**Data to use:**
════════

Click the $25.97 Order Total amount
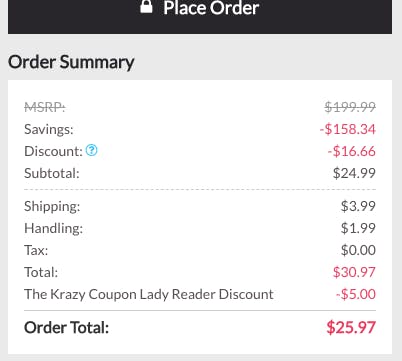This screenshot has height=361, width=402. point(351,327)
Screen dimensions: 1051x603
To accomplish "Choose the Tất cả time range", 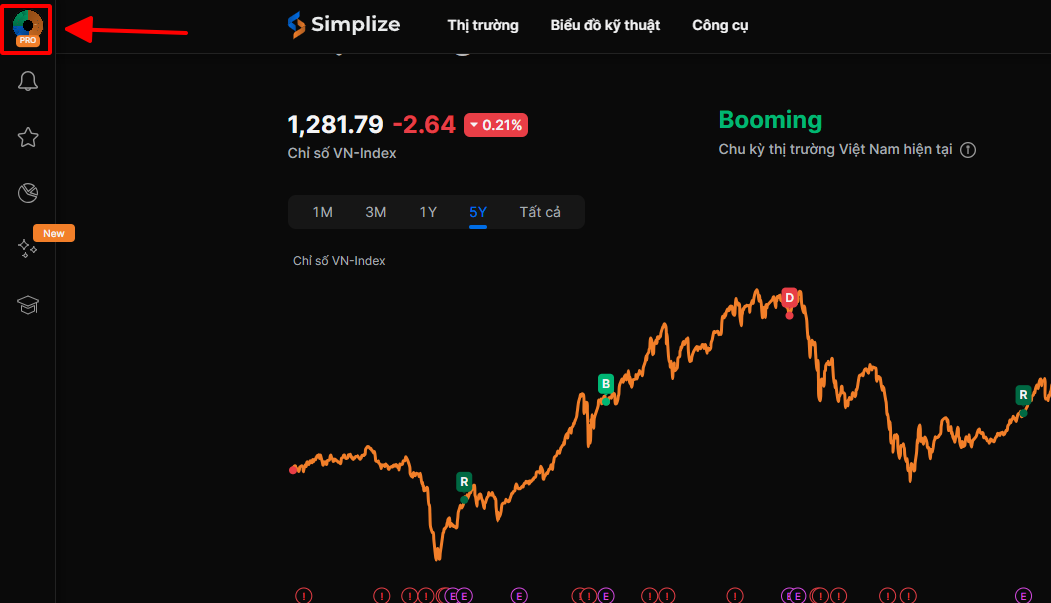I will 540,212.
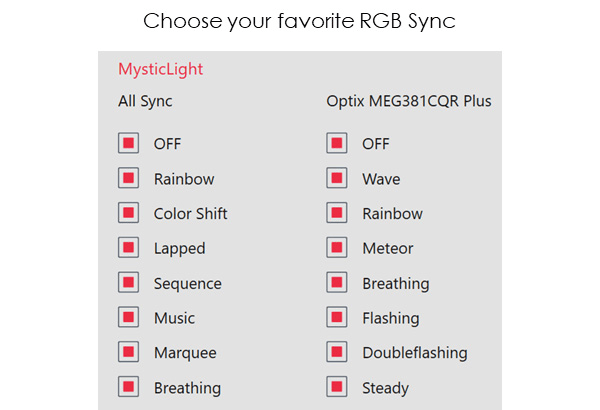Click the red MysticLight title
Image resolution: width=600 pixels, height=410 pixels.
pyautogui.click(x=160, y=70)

════════

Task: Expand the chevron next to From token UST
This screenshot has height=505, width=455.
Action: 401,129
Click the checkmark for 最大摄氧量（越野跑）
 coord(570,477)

════════

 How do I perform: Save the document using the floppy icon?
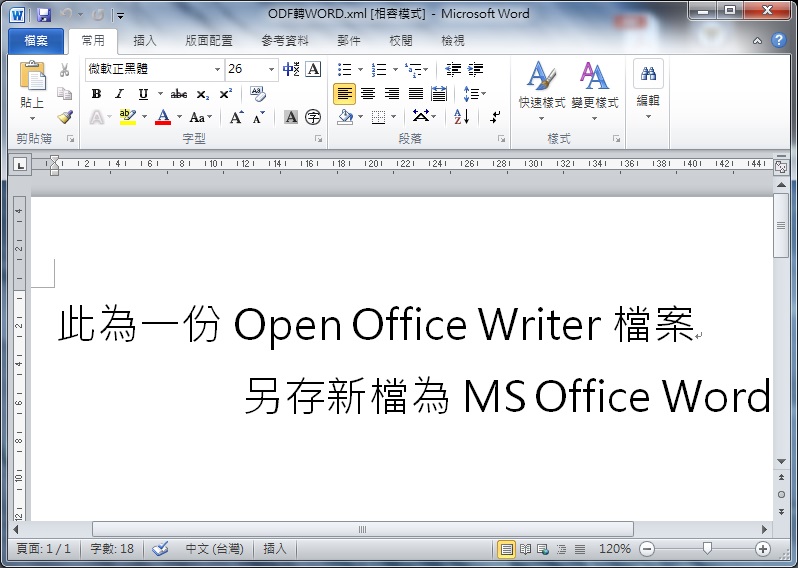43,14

════════

**Task item:** Reproduce, word for word, everything in the listing above from the line containing "Click the $25.97 Order Total amount" down to the line containing "Screen dimensions: 1051x603", both of them included. No pictures.

**Solution to the problem:**
Click the $25.97 Order Total amount
This screenshot has height=361, width=402. point(351,327)
Screen dimensions: 1051x603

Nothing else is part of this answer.